Windows Pageant: turn 'has_security' into a global function.

Now it can be called from places other than Pageant's WinMain(). In particular, the attempt to make a security descriptor in lock_interprocess_mutex() is gated on it. In return, however, I've tightened up the semantics.

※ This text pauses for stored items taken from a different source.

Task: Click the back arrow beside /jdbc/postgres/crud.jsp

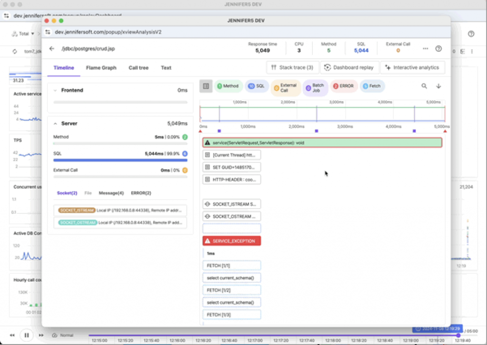Action: (52, 48)
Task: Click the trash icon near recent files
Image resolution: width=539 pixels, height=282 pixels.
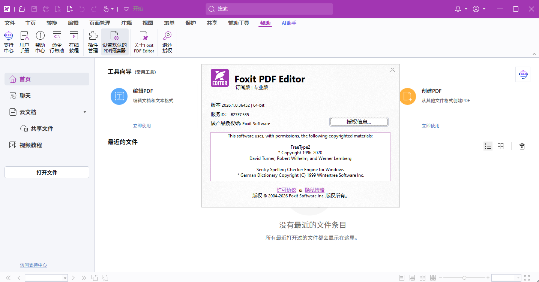Action: (x=522, y=146)
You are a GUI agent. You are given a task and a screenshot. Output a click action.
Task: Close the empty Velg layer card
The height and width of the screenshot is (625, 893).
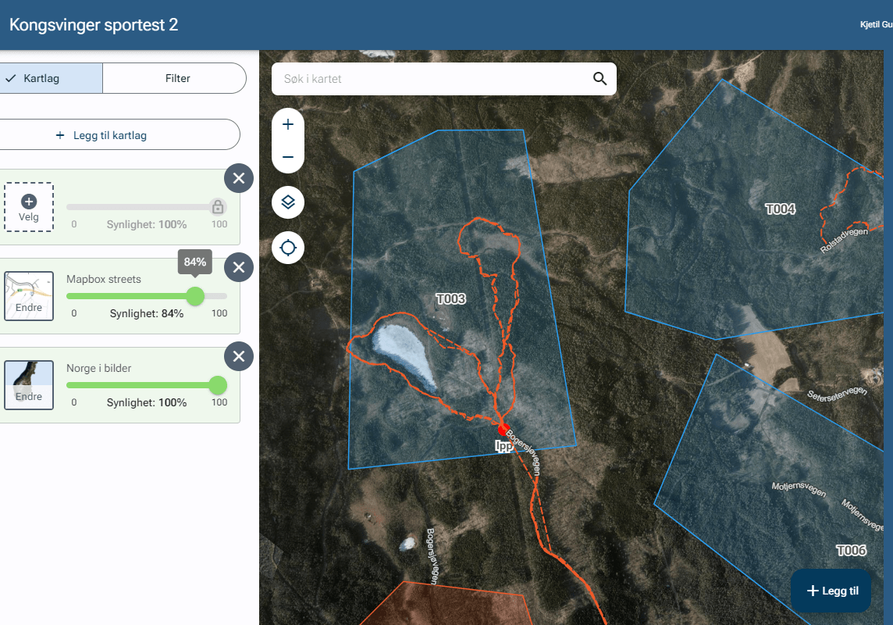point(239,179)
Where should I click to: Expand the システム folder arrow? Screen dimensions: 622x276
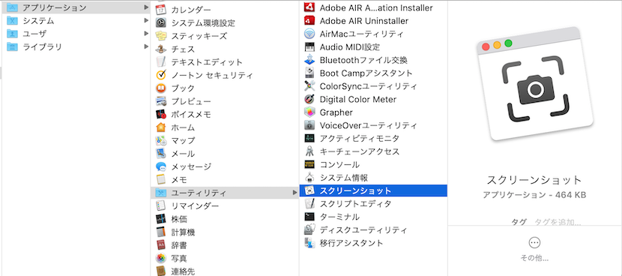coord(146,21)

In normal PuTTY builds that aren't trying to support pre-NT systems, the function *unconditionally* returns true, on the grounds that we don't expect to target any system that doesn't support the security APIs, and if someone manages to contrive one anyway - or, more likely, if we some day introduce a bug in our loading of the security API functions - then this safety catch should make Pageant less likely to accidentally fall back to 'never mind, just run in insecure mode'.
2025-07-04 13:02:47 -05:00 · 2022-03-12 15:02:12 +00:00
parent f500d24a95
commit a2b376af96
4 changed files with 49 additions and 40 deletions
--- a/windows/utils/interprocess_mutex.c
+++ b/windows/utils/interprocess_mutex.c
@ -13,8 +13,8 @@ HANDLE lock_interprocess_mutex(const char *mutexname, char **error)
    PACL acl = NULL;
    HANDLE mutex = NULL;

-    if (!make_private_security_descriptor(MUTEX_ALL_ACCESS,
-                                          &psd, &acl, error))
+    if (should_have_security() && !make_private_security_descriptor(
+            MUTEX_ALL_ACCESS, &psd, &acl, error))
        goto out;

    SECURITY_ATTRIBUTES sa;